DOCUMENT:
After a longer-than-we’d-like hiatus from
the newsletter, we’ve pried our favorite analyst from his diligent
research efforts in the interests of giving you, our dear reader,
answers to some of the more pressing questions of the day.
We ourselves wonder if this recent rally
is for real, if it is time to once again look in earnest at the
market as an investment vehicle. Undoubtedly, money has
been made in the gains of late and we believe that the sidelines
are now teeming with dollars waiting to dive in.
Along those lines, one of our long-time
favorite companies, Smith & Wesson Holding Corp. (OTCBB:
SMWS), has attracted quite a bit of investor attention with
its front-page feature story in the Wall Street Journal
last week (click
here for the article). Last time we presented good old
S&W (click
here for our S&W news piece on 9/27) the stock was showing
signs of improvement, closing at $1.27. Today, on the heels
of the WSJ story, the stock traded as high as $1.65, closing at
$1.58. That’s a 25% appreciation since our last S&W
update. Congratulations to those (like us) who own it!
S&W is always an interesting story
and so is today’s Reader Q & A with Doug Rogers. Remember,
we’re always eager to take your questions for Ask the Analyst
at ask@stockupticks.com.
Additionally, if you’re a CEO or financial professional who wants
to see their company’s story featured in our pages, email us at
that same address and we’ll look into it.
And now ...
Ask the Analyst
Question:
The market turning upward like it has over the past couple of
weeks has me looking at small cap investments once again, wondering
if recent gains aren’t signaling the end of the bear market.
Does this move up combined with strong earnings by big companies
like Microsoft indicate we’re on our way back to a bull?
Doug Rogers: Seasonal adjustments
to inventory in preparation for the holiday buying season have
certainly helped corporate profits as manufacturers and raw materials
providers fill the increased orders. However, an increase
in net income is always a positive sign as it demonstrates cash
flow through the economy. Corporate spending eventually
trickles its way down to become employee wages that will be used
to purchase products and complete the economic circle. Obviously,
it’s difficult to say that any particular current report indicates
the end to any market, bull or bear. We still see conflicting
valuation data on many companies, indicating a lack of investor
direction as they struggle with the readjustment of their portfolios
against current fiscal needs. The upshot is that indicators
suggest that we’re coming to an equilibrium point, but we haven’t
found direction. Investors can now, however, begin to see
which companies are most likely to rebound faster than others,
thus presenting better opportunity to investors, but investment
horizons should remain at least 12 – 24 months out.

TASK A:
Answer these questions about the newsletter:
(i) At what price did the S&W stock close when the newsletter last presented it?
(ii) To what email address should readers send questions for Ask the Analyst?
(iii) According to Doug Rogers, how far out should investment horizons remain?

Saved entries:
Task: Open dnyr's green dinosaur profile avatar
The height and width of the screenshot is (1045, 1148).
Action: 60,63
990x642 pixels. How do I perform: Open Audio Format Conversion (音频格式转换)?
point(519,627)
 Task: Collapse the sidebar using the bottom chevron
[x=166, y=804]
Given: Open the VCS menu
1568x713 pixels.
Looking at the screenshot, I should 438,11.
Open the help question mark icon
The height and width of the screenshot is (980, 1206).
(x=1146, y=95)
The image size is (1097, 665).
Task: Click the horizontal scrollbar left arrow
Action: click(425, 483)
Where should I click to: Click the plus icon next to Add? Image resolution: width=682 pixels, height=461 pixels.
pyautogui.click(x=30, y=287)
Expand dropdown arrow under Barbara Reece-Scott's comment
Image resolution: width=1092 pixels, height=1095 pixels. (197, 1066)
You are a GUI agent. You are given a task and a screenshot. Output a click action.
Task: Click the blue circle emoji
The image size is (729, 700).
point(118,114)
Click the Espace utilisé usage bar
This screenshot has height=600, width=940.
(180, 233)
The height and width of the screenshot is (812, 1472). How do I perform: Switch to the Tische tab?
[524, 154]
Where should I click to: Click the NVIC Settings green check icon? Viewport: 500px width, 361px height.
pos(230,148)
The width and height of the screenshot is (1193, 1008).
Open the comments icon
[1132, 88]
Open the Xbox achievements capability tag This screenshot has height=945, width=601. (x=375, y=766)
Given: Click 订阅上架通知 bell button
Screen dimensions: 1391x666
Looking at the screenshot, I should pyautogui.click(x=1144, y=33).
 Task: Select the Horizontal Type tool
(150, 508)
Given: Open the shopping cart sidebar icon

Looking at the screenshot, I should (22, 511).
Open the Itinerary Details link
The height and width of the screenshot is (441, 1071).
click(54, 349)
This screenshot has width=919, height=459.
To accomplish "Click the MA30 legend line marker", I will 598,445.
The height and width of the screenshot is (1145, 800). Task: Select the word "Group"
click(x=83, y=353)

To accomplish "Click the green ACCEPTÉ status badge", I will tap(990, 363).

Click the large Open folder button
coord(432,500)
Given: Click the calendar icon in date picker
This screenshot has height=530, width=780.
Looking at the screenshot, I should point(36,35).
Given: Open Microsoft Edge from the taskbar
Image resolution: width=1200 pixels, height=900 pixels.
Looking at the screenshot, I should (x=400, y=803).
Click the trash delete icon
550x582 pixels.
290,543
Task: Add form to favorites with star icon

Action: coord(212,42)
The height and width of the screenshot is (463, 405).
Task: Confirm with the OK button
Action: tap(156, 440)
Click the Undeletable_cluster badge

TASK B:
Rewrite the saved entries as a numbered list, from the first line through the line with "[x=166, y=804]", leaving out blank lines.

COMPLETE ANSWER A:
(i) $1.27
(ii) ask@stockupticks.com
(iii) At least 12 – 24 months out

COMPLETE ANSWER B:
1. Task: Open dnyr's green dinosaur profile avatar
2. The height and width of the screenshot is (1045, 1148).
3. Action: 60,63
4. 990x642 pixels. How do I perform: Open Audio Format Conversion (音频格式转换)?
5. point(519,627)
6.  Task: Collapse the sidebar using the bottom chevron
7. [x=166, y=804]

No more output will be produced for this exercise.